Formation of supermassive black holes in galactic nuclei II: retention and growth of seed intermediate-mass black holes

TL;DR

This paper investigates a model where supermassive black holes form in galactic nuclei through the merger and growth of intermediate-mass black holes within nuclear stellar clusters, aligning with observed galaxy properties.

Contribution

It introduces a new SMBH formation scenario involving IMBH mergers and accretion in NSCs, supported by observationally motivated galaxy population simulations.

Findings

Occupation fraction of SMBH seeds increases with galaxy mass.

Growth via gas accretion enhances black hole retention after mergers.
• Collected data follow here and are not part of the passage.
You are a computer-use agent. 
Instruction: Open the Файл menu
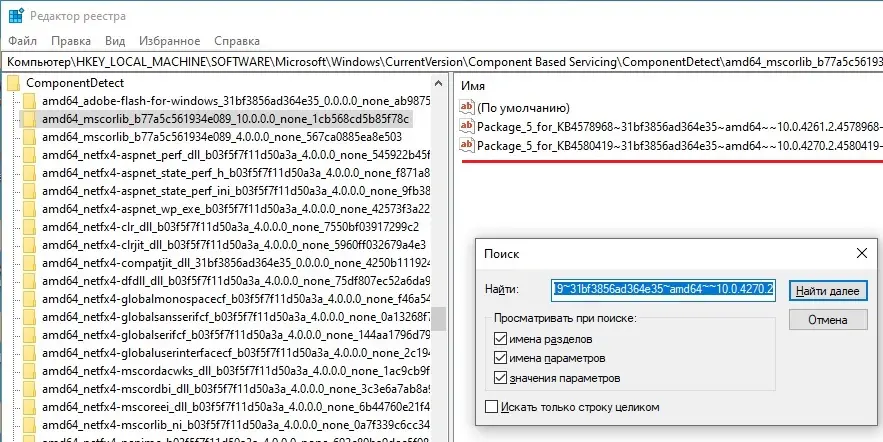click(x=22, y=41)
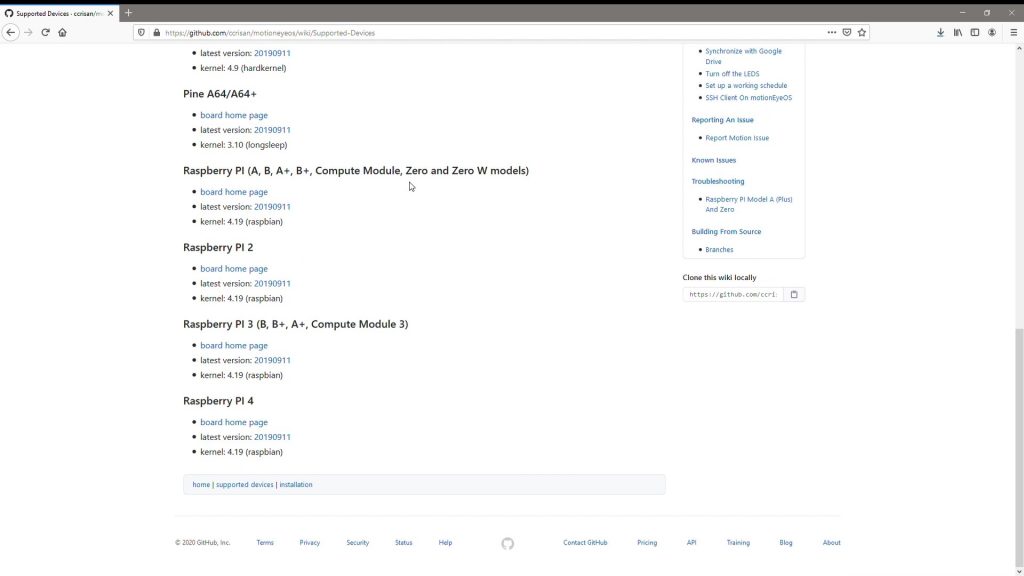
Task: Open the Firefox hamburger menu
Action: [x=1013, y=32]
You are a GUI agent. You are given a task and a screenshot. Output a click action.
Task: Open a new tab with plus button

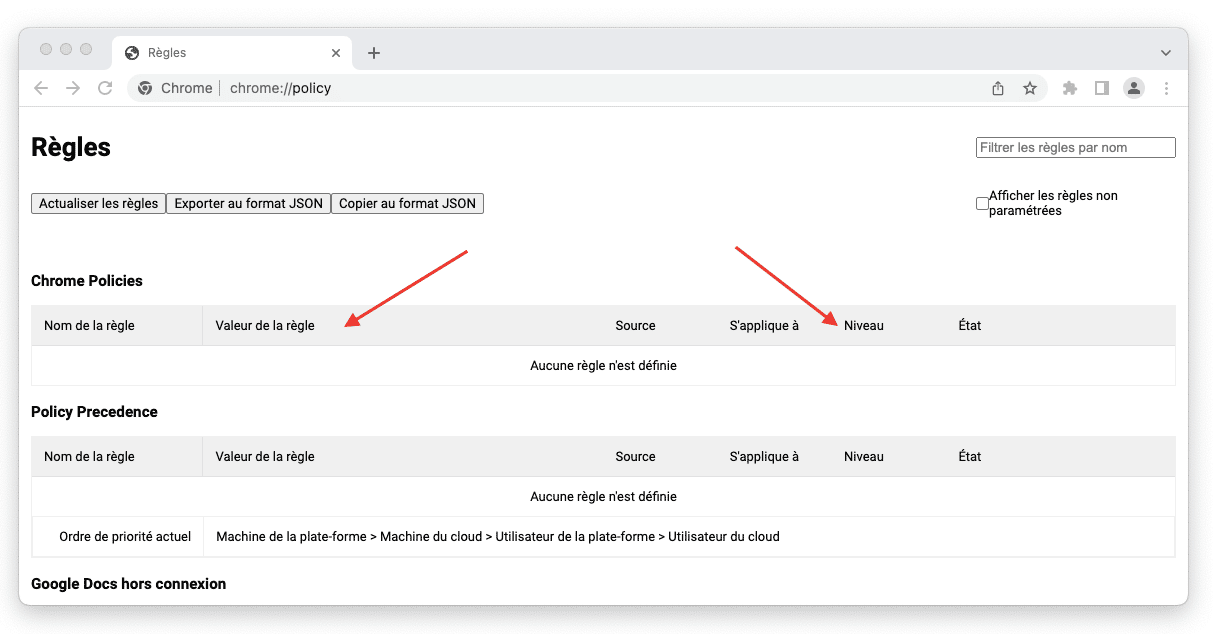point(374,53)
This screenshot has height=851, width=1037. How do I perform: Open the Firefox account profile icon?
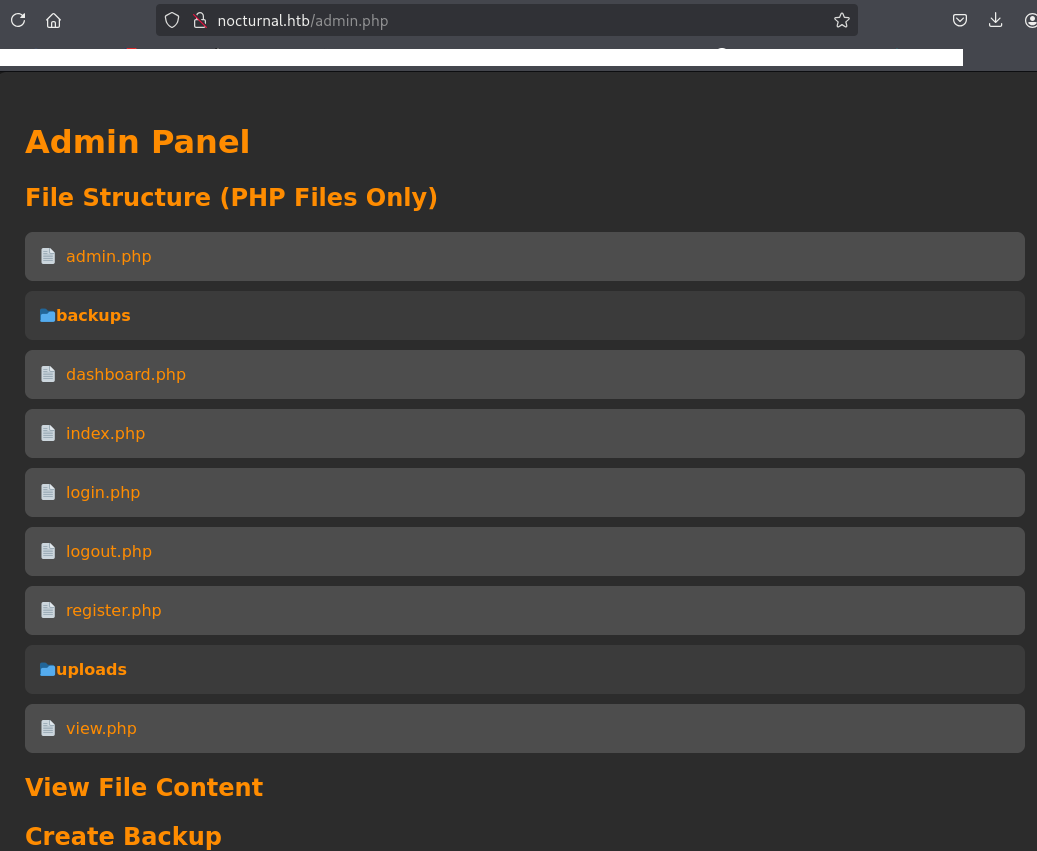tap(1030, 20)
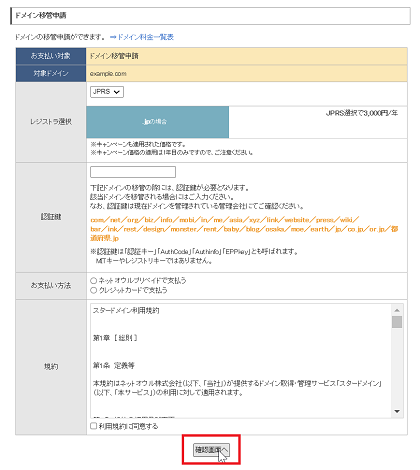Click the terms scrollbar down arrow

pyautogui.click(x=397, y=411)
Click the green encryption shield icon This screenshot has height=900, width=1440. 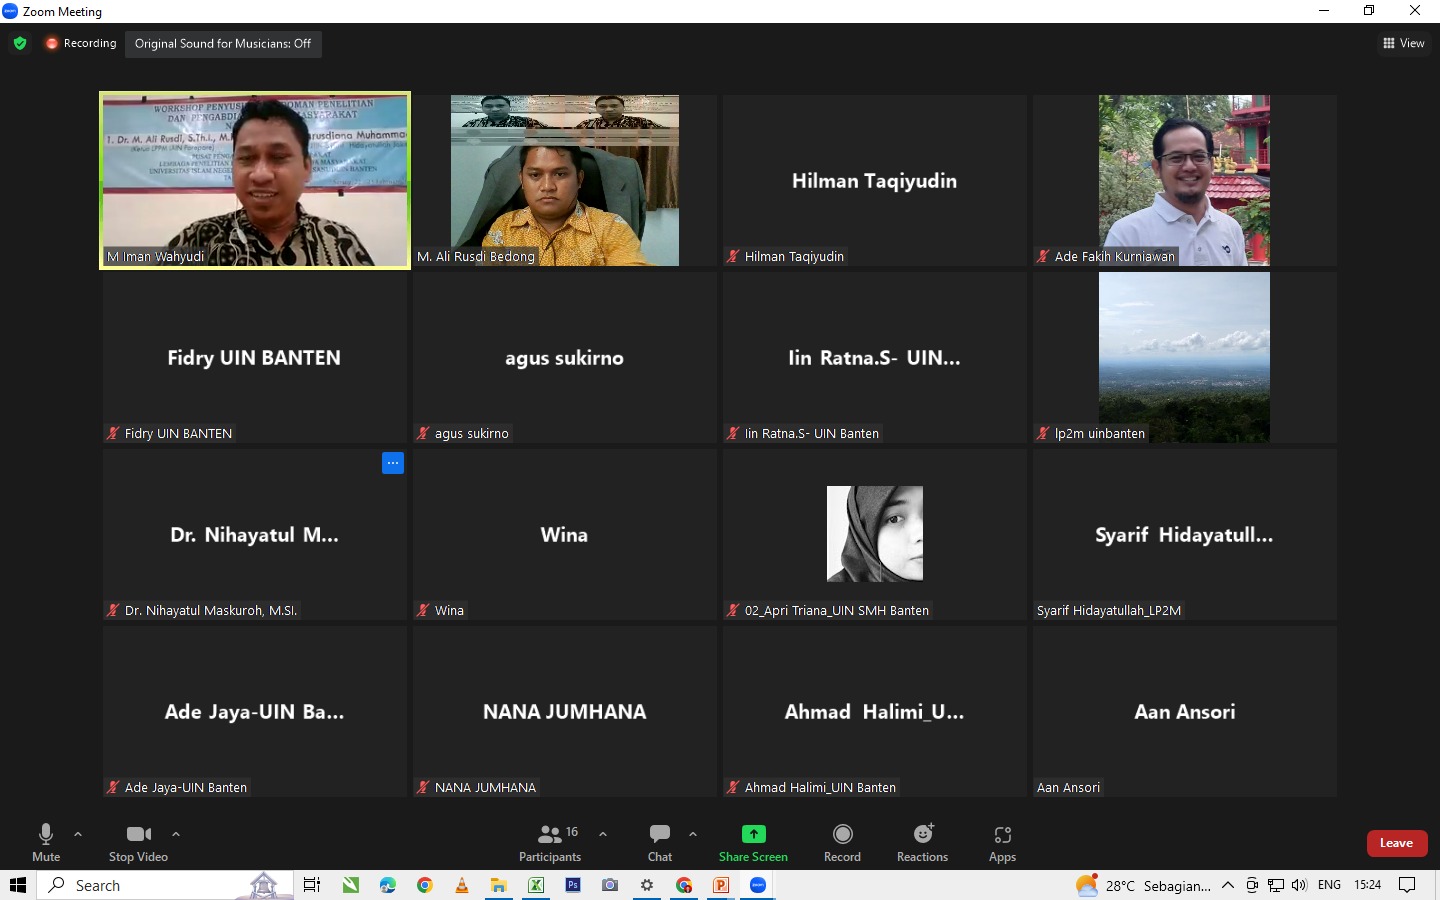[x=20, y=43]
Model reproduces observed SMBH mass diversity in NSC-BH relations.

Abstract

In many galactic nuclei, a nuclear stellar cluster (NSC) co-exists with a supermassive black hole (SMBH). In this work, we explore the idea that the NSC forms before the SMBH through the merger of several stellar clusters that may contain intermediate-mass black holes (IMBHs). These IMBHs can subsequently grow by mergers and accretion to form an SMBH. To check the observable consequences of this proposed SMBH seeding mechanism, we created an observationally motivated mock population of galaxies, in which NSCs are constructed by aggregating stellar clusters that may or may not contain IMBHs. We model the growth of IMBHs in the NSCs through gravitational wave (GW) mergers with other IMBHs and gas accretion. In the case of GW mergers, the merged BH can either be retained or ejected depending on the GW recoil kick it receives. The likelihood of retaining the merged BH increases if we consider growth of IMBHs in the NSC through gas accretion. We find that nucleated lower-mass galaxies ($\rm M_{\star} \lesssim 10^{9} \ M_{\odot}$; e.g. M33) have an SMBH seed occupation fraction of about 0.3 to 0.5. This occupation fraction increases with galaxy stellar mass and for more massive galaxies ($\rm 10^{9} \ M_{\odot} \lesssim \rm M_{\star} \lesssim 10^{11} \ M_{\odot}$), it is between 0.5 and 0.8, depending on how BH growth is modelled. These occupation fractions are consistent with observational constraints. Furthermore, allowing for BH growth also allows us to reproduce the observed diversity in the mass range of SMBHs in the $\rm M_{\rm NSC} - M_{\rm BH}$ plane.